=== To do ===
• 1. In the study excerpt, write out everything from "2.4 Apparatus and" down to "et al., 2021a).", swapping "laptop computer" for "desktop computer".
• 2. Copy everything in the entries from the line containing "Open Alida Spykerman's profile link" down to the line containing "Action: (x=991, y=466)", word for word.

=== Source excerpt ===
2.3.4 Judgment of learning (JOL)

To test the effect of co-viewing and learner-learner interaction on JOL, we asked participants to rate their belief in their ability to perform three tasks related to the lesson (Eitel, 2016; Lindner, et al., 2021; Serra & Dunlosky, 2010). Participants rated each of the three items (i.e., recalling, answering, and explaining) on a scale ranging from 1 (“not confident”) to 100 points (“very confident”), and the mean of the three item scores was used to assess students’ metacognition (see Appendix C). This scale has been used widely to measure participants’ metacognition during video learning. For example, Pi et al. (2023) used the tool to test the influence of text or visual cues on students’ JOL in foreign language video learning. The reliability of the scale was high, with Cronbach’s α = 0.80.

2.3.5 Informal interviews

Short informal interviews were used to investigate the students’ perceptions of their LVS experience. Those in the LA condition were asked, (1) “What did you do in the question section?” and (2) “Would you prefer to have an online co-viewer when you learn using LVS?” Those in the two co-viewing conditions (i.e., CV and CV + I) were asked, (1) “How did you feel during the learning session?” and (2) “Did the presence of the co-viewer and the interactions you had with them influence your learning from the video?” All interviews were audio recorded and transcribed verbatim afterward. Two independent coders worked together to code the first 20% of the data, and had a high inter-coder reliability (r = .90, p < .001). After that, one person coded the remaining 80% of the data. An example of the coding would be, when a student said, “The presence of a co-viewer made me feel a lot more confident, and they seemed to encourage me while we were learning together through their eye contact and facial expressions,” this was coded as “confident” and “encouraged”.

2.4 Apparatus and eye movement data analysis

An aSee Glasses eye tracker (7 Invensun Technology, Beijing, China) with a sampling rate of 120 Hz was used to collect students’ eye movements as they watched the video lecture. The horizontal tracking angle was 80°, and the vertical angle was 50°. The LVS was displayed on a 14-inch laptop computer with a screen resolution of 1280 × 720, and the students sat in front of the computer wearing the eye tracker. Two areas of interest (AoI) were plotted, the video area and the co-viewer area (see Fig. 1). We tracked the students’ total fixation duration (i.e., the sum of the time the student focused on the screen), as well as their fixation duration on each AoI (i.e., fixation time attending to the video area, and to the co-viewer area) to analyze their attention allocation (Yang, et al., 2021a).

2.5 Procedure

One week before participating in the experiment, the students’ legal guardians gave their informed consent for their child to take part in the study. The experiment was conducted simultaneously in two classrooms, one in which the study participant worked, and the other room for the co-viewer. The full experiment lasted approximately 50 min (see Fig. 3). After giving their verbal informed consent and being informed about the experimental procedure, all participants first responded to the demographic questionnaire (e.g., age, gender), and completed the prior knowledge test (8 min). They then took a two-minute rest. Next, the participants were fitted with the portable eye tracker and were randomly assigned to one of the three conditions to watch the LVS (10 min). After watching the LVS, participants completed the mental effort scale, the JOL scale, and the learning performance tests (20 min). Finally, informal interviews were conducted with each participant to collect further data regarding the participant’s perceptions of the experience (5 min).

=== Raw records ===
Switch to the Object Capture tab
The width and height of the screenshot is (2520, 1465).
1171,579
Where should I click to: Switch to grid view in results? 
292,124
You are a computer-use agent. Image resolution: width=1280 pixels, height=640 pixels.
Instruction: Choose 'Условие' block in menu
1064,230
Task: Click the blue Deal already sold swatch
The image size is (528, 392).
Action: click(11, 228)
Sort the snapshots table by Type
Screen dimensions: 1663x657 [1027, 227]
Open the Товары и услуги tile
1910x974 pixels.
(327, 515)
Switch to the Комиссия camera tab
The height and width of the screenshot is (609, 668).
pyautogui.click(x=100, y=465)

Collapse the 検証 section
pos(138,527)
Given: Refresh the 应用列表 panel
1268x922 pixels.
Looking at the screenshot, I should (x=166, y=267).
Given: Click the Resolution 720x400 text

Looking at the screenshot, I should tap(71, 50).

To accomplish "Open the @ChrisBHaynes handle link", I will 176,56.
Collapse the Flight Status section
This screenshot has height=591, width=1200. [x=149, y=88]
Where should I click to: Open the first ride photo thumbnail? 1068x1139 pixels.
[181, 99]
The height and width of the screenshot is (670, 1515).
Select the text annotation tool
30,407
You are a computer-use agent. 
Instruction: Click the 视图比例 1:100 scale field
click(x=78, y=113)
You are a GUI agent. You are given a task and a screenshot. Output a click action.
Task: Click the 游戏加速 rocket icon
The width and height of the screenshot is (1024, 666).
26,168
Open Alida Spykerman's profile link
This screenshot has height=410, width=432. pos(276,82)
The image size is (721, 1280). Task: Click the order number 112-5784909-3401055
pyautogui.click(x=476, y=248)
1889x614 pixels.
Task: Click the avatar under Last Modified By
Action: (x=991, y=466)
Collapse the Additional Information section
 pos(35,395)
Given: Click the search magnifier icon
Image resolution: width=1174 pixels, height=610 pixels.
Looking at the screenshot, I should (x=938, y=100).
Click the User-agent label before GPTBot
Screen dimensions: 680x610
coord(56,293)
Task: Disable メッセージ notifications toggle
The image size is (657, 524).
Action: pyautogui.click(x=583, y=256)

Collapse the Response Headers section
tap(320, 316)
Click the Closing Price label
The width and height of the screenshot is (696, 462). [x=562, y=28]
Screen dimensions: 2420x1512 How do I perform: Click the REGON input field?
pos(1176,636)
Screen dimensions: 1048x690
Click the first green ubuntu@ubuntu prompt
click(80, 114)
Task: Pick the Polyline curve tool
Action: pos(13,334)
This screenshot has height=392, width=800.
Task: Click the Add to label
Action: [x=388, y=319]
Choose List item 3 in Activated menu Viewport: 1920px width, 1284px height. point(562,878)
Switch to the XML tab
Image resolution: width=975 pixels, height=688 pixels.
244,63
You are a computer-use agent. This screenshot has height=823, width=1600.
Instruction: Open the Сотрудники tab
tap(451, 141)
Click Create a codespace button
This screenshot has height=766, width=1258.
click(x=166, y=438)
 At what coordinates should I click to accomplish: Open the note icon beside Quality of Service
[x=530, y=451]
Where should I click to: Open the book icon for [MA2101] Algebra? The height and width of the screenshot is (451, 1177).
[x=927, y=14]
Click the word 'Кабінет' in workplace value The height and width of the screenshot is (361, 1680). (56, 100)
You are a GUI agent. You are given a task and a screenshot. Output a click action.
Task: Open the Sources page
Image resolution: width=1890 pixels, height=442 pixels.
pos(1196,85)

=== Response list ===
• 1.
2.4 Apparatus and eye movement data analysis

An aSee Glasses eye tracker (7 Invensun Technology, Beijing, China) with a sampling rate of 120 Hz was used to collect students’ eye movements as they watched the video lecture. The horizontal tracking angle was 80°, and the vertical angle was 50°. The LVS was displayed on a 14-inch desktop computer with a screen resolution of 1280 × 720, and the students sat in front of the computer wearing the eye tracker. Two areas of interest (AoI) were plotted, the video area and the co-viewer area (see Fig. 1). We tracked the students’ total fixation duration (i.e., the sum of the time the student focused on the screen), as well as their fixation duration on each AoI (i.e., fixation time attending to the video area, and to the co-viewer area) to analyze their attention allocation (Yang, et al., 2021a).

• 2.
Open Alida Spykerman's profile link
This screenshot has height=410, width=432. pos(276,82)
The image size is (721, 1280). Task: Click the order number 112-5784909-3401055
pyautogui.click(x=476, y=248)
1889x614 pixels.
Task: Click the avatar under Last Modified By
Action: (x=991, y=466)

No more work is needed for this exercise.